Supplied entries:
• • • • • • •
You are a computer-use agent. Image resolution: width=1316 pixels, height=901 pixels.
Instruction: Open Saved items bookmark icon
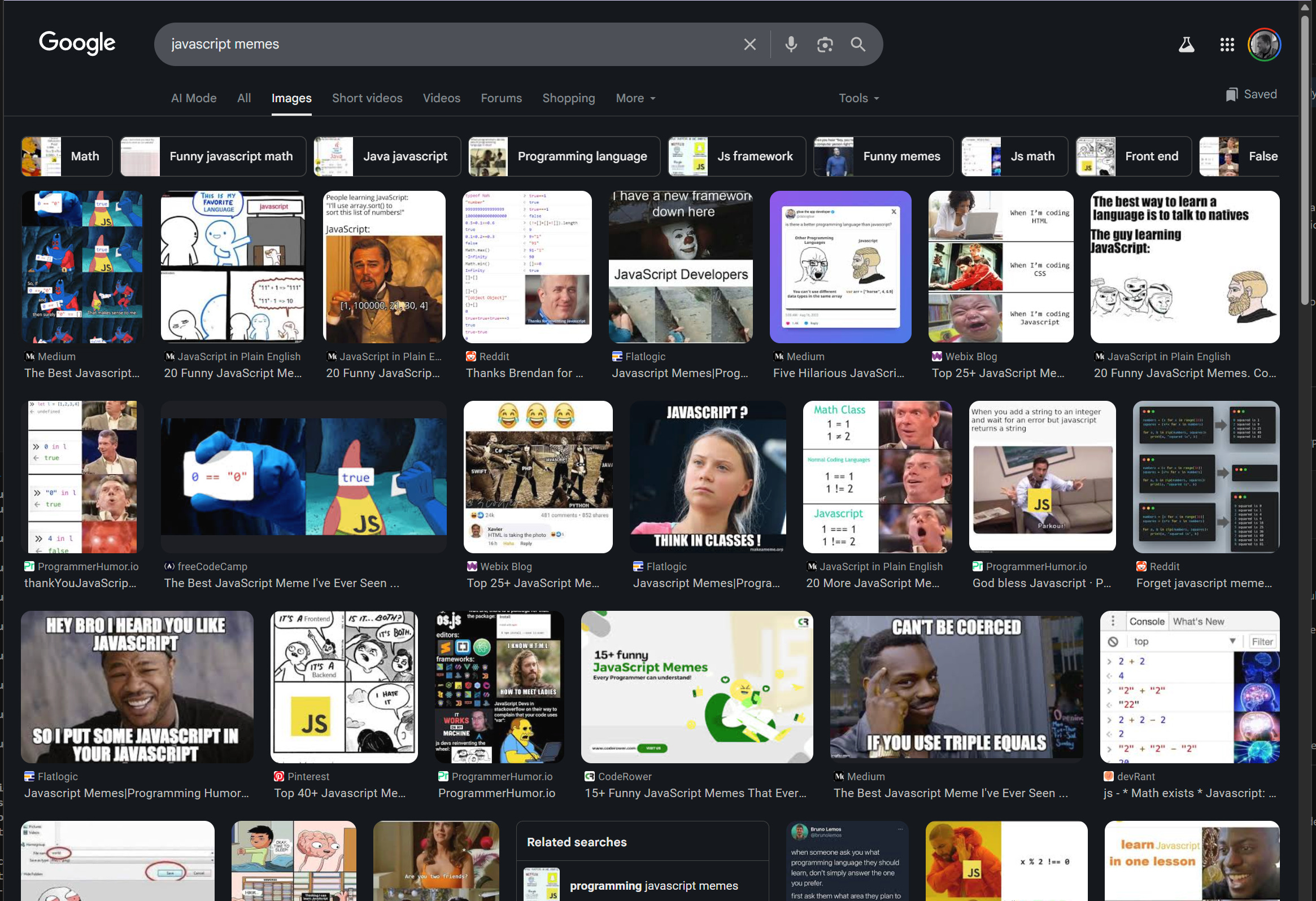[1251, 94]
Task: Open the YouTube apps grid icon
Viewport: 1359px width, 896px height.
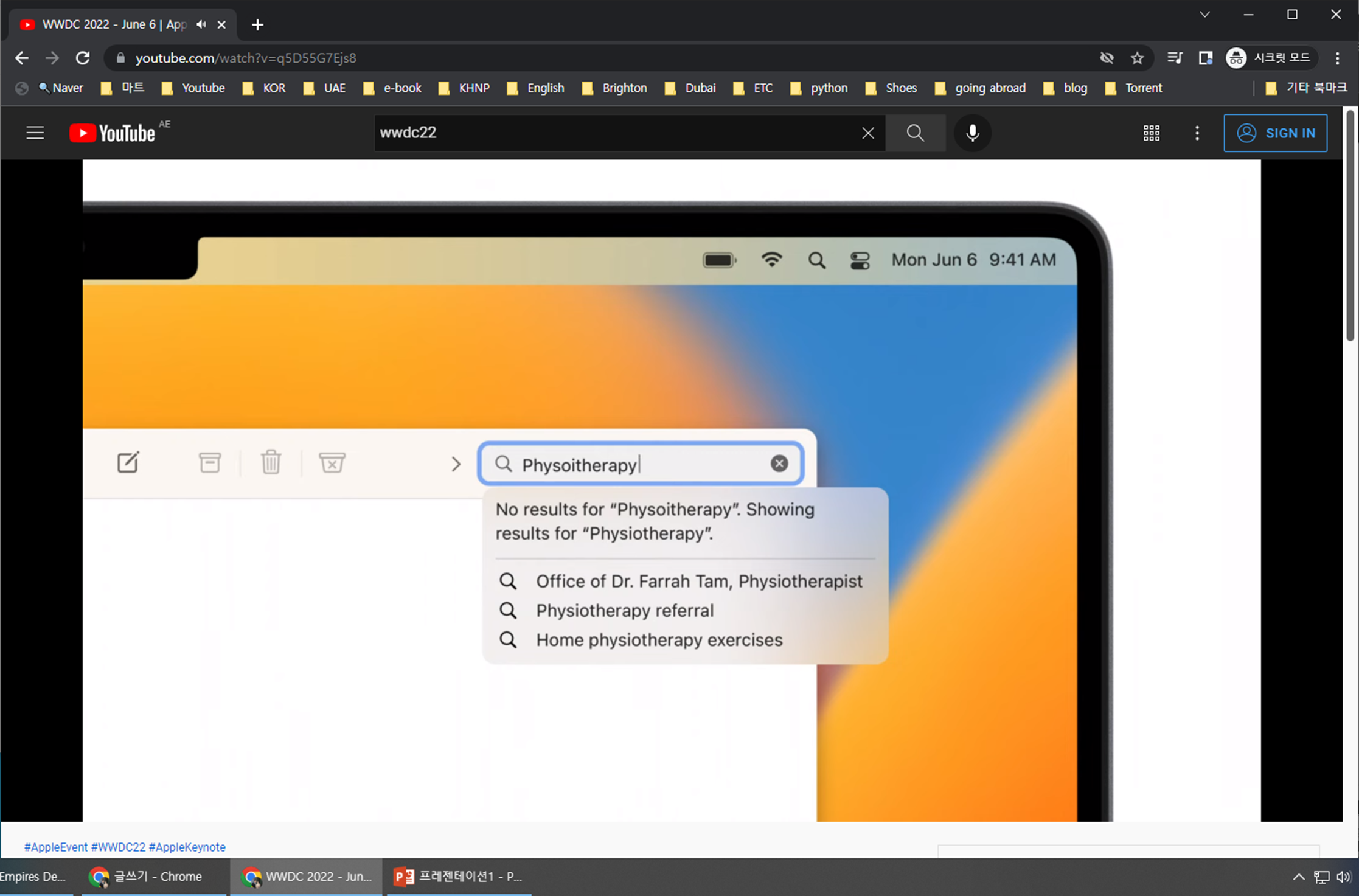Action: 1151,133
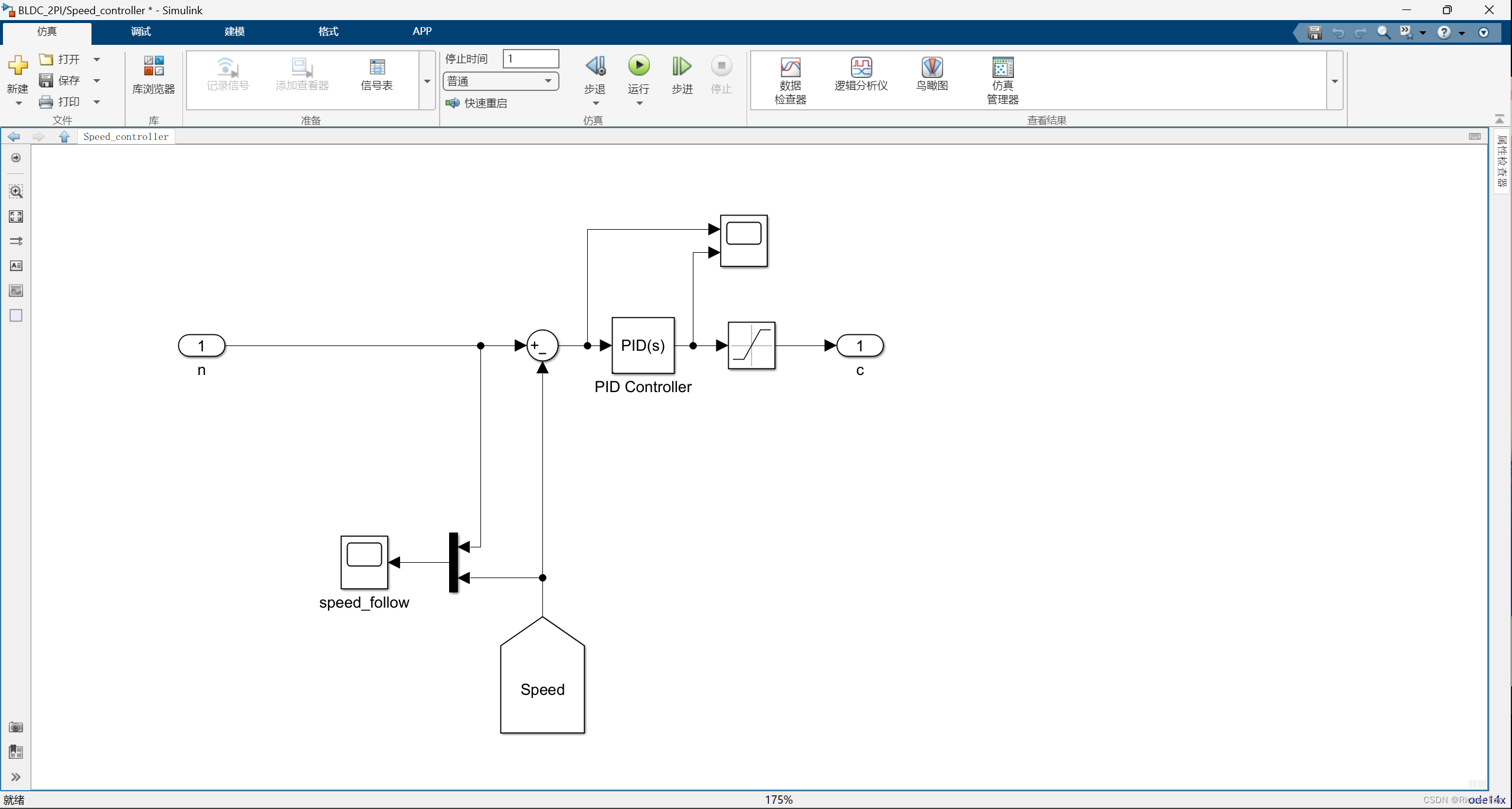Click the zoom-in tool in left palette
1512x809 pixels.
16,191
• • • • • • •
Exercise requirements: Word for word, return the material above; the pictures stay out.

Result for this exercise:
You are a computer-use agent. Image resolution: width=1316 pixels, height=901 pixels.
Instruction: Open Saved items bookmark icon
[1251, 94]
Task: Open the YouTube apps grid icon
Viewport: 1359px width, 896px height.
Action: 1151,133
Click the zoom-in tool in left palette
1512x809 pixels.
16,191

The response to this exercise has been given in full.